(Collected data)
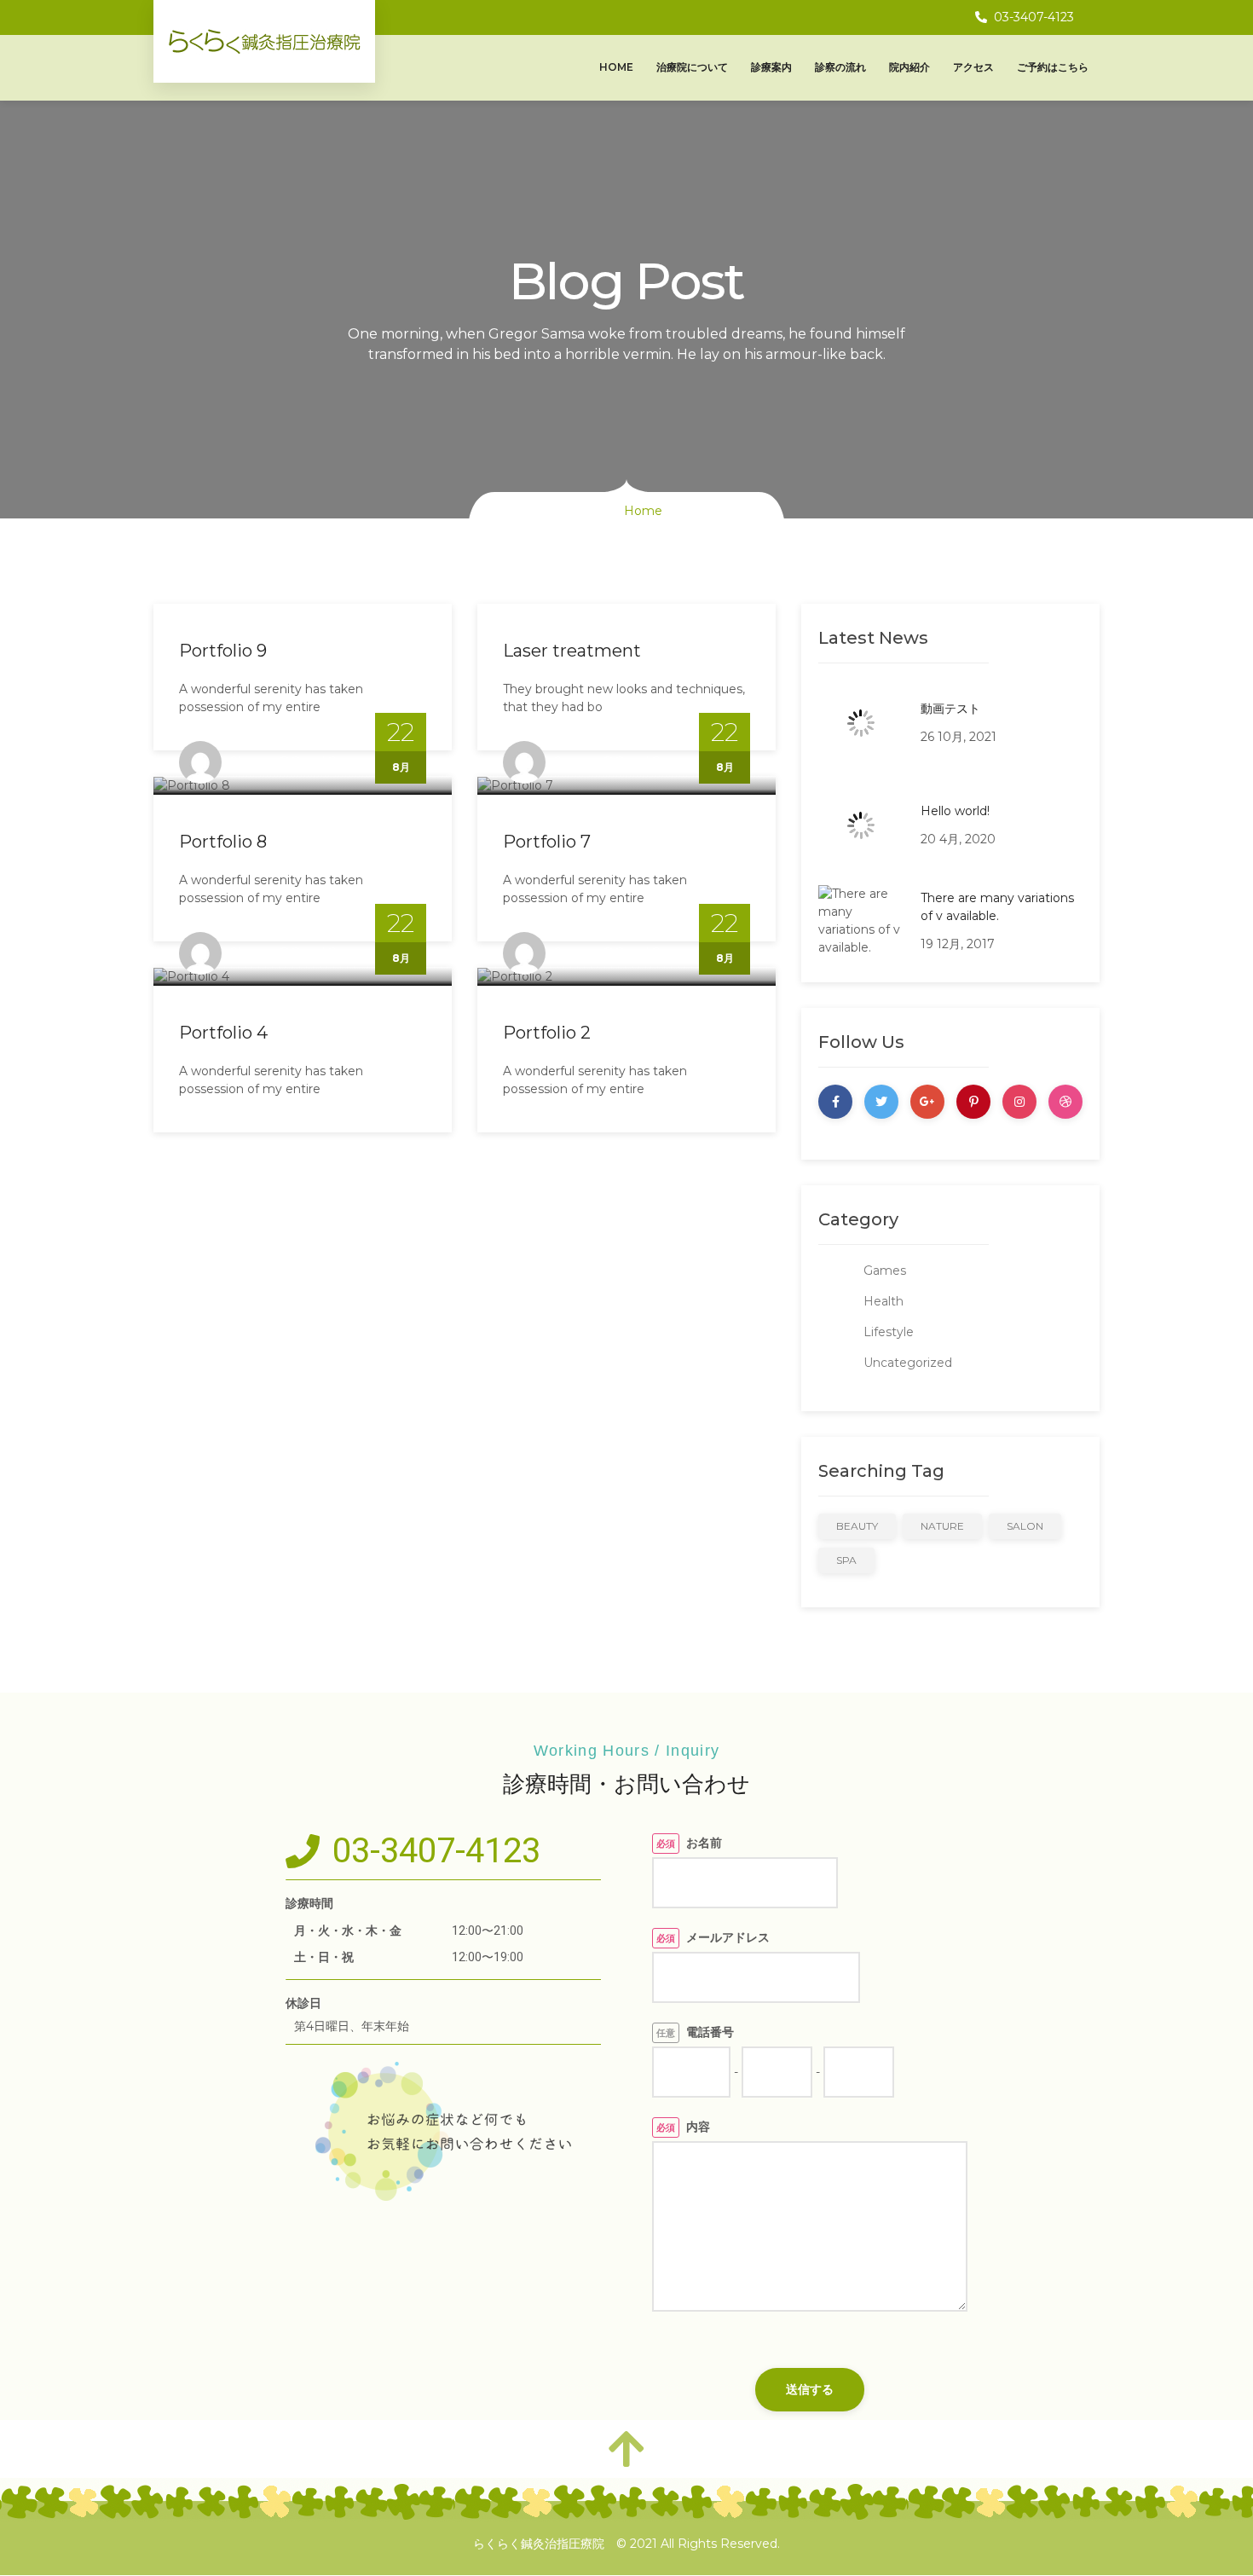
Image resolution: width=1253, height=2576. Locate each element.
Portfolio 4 (223, 1032)
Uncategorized (907, 1362)
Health (883, 1301)
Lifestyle (888, 1332)
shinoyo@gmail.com (293, 761)
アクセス (973, 67)
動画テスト (950, 708)
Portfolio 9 (223, 650)
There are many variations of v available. (997, 906)
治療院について (692, 67)
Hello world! (955, 811)
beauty (857, 1526)
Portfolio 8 (223, 841)
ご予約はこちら (1052, 67)
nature (942, 1526)
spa (846, 1560)
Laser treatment (572, 650)
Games (884, 1270)
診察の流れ (840, 67)
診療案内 (771, 67)
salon (1025, 1526)
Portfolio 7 (547, 841)
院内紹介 (909, 67)
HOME (616, 67)
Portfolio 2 (547, 1032)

Work instructions. What lines of the preceding data include the string "Portfolio"? Pull them out.

Exercise response.
Portfolio 4 (223, 1032)
Portfolio 9 (223, 650)
Portfolio 8 (223, 841)
Portfolio 7 (547, 841)
Portfolio 2 (547, 1032)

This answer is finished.